# fermentable sugar content of honey?



## BernardSmith (Oct 19, 2012)

I just bought about a gallon of tupelo honey to make some mead. The jar weighs just over 12 lbs (12lbs 2 oz) or 194 ozs. I see that EC Kraus uses a rule of thumb that 3 ozs of honey will produce 1 percent alcohol per 1 gallon (or 18 oz will produce 1 percent in 6 gallons) Dividing 194 by 18 to determine the percentage of alcohol 6 gallons might produce, I get just under 11 or about 10.8 % ABV, so if I am looking for about 12% I should go for 5 gallons (using about 180 ozs: (5 (gals) X 3 (oz) X 12 (percent)) of the honey and holding back about 14 oz to back sweeten ). Does that sound right? Or is this 3 oz = 1 percent rule of thumb not really a rule of thumb I should be using (With table sugar (sucrose) I assume that 2 oz produces 1 percent alcohol per gallon). Thoughts?


----------



## Deezil (Oct 19, 2012)

I enjoy playing with the numbers, as it seems like you do.. But it comes down to practical application & that leans heavily on the hydrometer, so in the interest of keeping things simple & easy...

Every honey is different - different moisture levels, etc

You'd want to dissolve the 12lbs of honey in a gallon or two of water, then take an SG reading and dillute until you hit your mark - presumably in the 1.085 - 1.090 region, if you're hunting for 12%


----------



## BobF (Oct 19, 2012)

IIRC, honey *generally* varies between 78 and 82% sugar. I usually just *assume* 80% and go with it.


----------



## saramc (Oct 19, 2012)

A gallon of tupelo.....my dream!! You could easily stir one cup into 1 gallon of water and take a reading. Let us know what your find out with your tupelo. The last time I tupelo. 1 cup increased the S.G. of 1 gallon water by 0.020...used a different brand and it was 0.018. So I always use my hydrometer.


----------



## fatbloke (Oct 20, 2012)

It's one of the reasons too just work out a rough quantity by weight, mix to the target quantity and then measure the gravity.

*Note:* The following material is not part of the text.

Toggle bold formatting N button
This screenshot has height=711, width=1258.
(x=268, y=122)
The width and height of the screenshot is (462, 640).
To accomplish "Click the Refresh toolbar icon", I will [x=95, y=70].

You may need to mix it in a bucket if using a fixed quantity fermenter, like a 1 gallon carboy/demi-john, but you can then just retain the unused must in a pop/soda bottle in the fridge and use it for topping up or back sweetening later on.

It's handy to know some of the rough numbers of course, but it also depends on the strength level you're looking to attain. Some do like to mix a must to the level that they want from the start, but I find this method can cause ferment problems the higher the gravity of the initial must.

I like to start mine somewhere from the 1.090 to 1.110 mark, then if the yeast is one that will ferment to a high(ish) level, say K1-V1116 (18% ABV tolerance) then I can add more honey later to steep feed it.

Knowing the total drop in gravity, as it translates straight into alcoholic strength is a useful method, yet it should be remembered that if the must is too high in sugars it can cause the yeast stress, to the point that it won't even start to ferment......

A total drop of 133 points, equates to 18% ABV, so if you want a strong one, start lower, as (presuming a gravity of 1.000 is finished) starting point of 1.133 would need careful management to prevent problems.


----------



## BernardSmith (Oct 20, 2012)

As always, I appreciate your responses.I like saramc's post although it may be easier for me to test by weight rather than by volume given the viscosity of the honey.


----------